> **Problem to work on**
Turn the rows below into a JSON list of strings with one string per line. Skip any blank lines and leave the pictures out.

> **Data provided**
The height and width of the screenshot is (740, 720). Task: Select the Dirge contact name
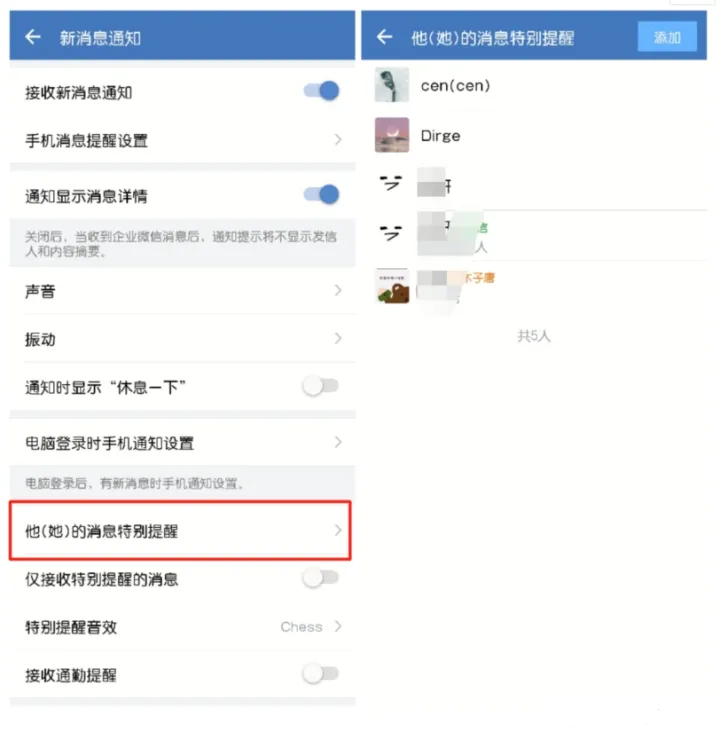[440, 136]
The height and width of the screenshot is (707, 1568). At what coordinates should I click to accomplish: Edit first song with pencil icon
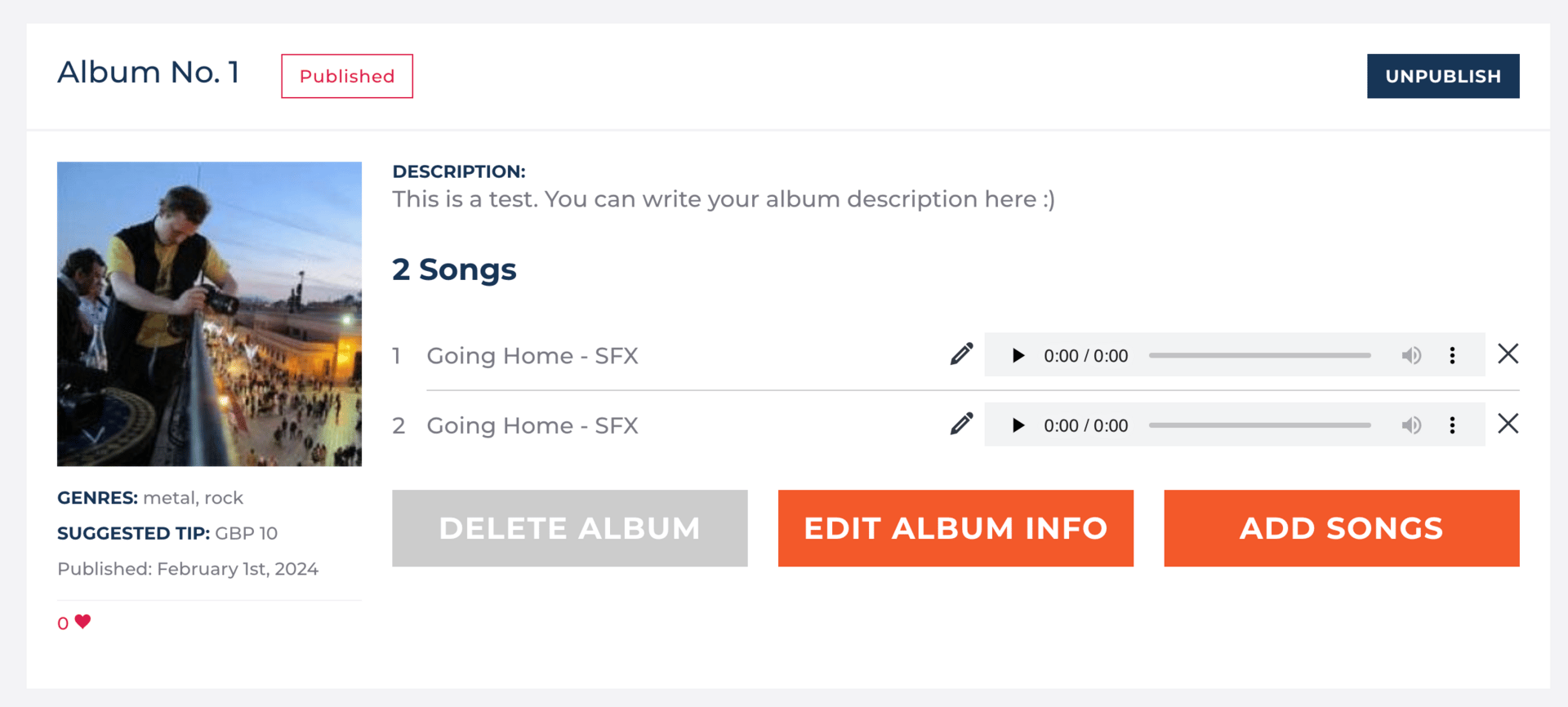(961, 354)
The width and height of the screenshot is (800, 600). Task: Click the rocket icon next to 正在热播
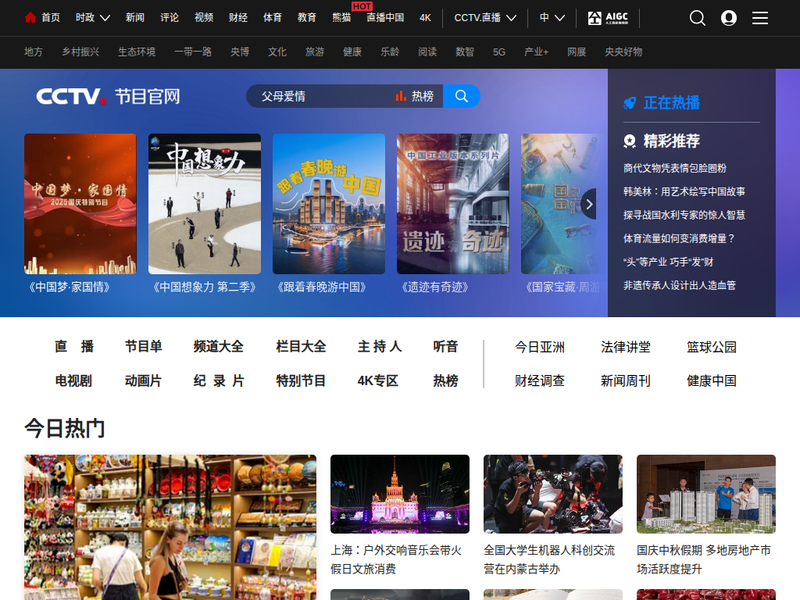(x=630, y=103)
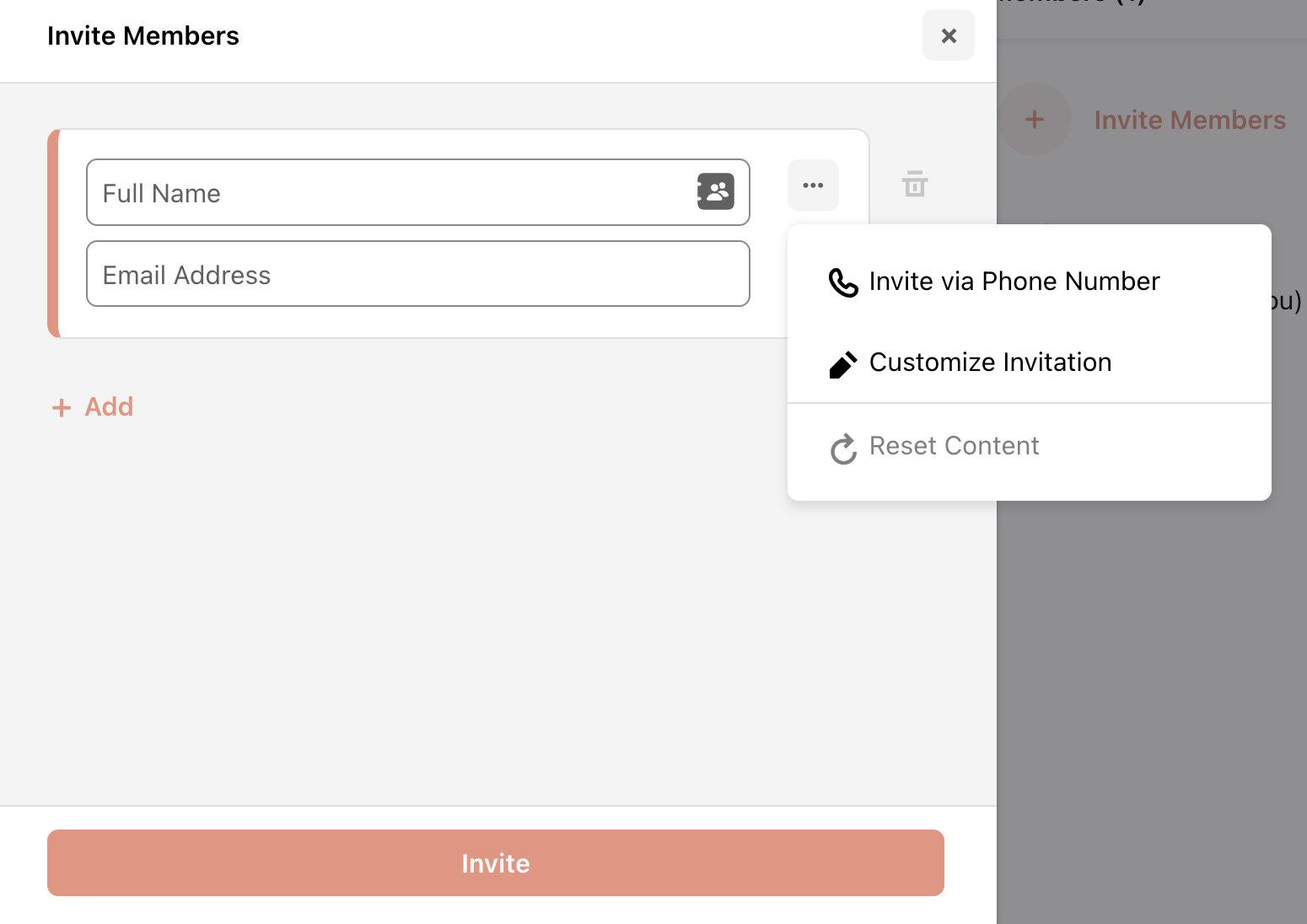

> **The reply**
[
  "The height and width of the screenshot is (740, 720). Task: Select the Dirge contact name",
  "[440, 136]",
  "The height and width of the screenshot is (707, 1568). At what coordinates should I click to accomplish: Edit first song with pencil icon",
  "(961, 354)",
  "The width and height of the screenshot is (800, 600). Task: Click the rocket icon next to 正在热播",
  "(x=630, y=103)"
]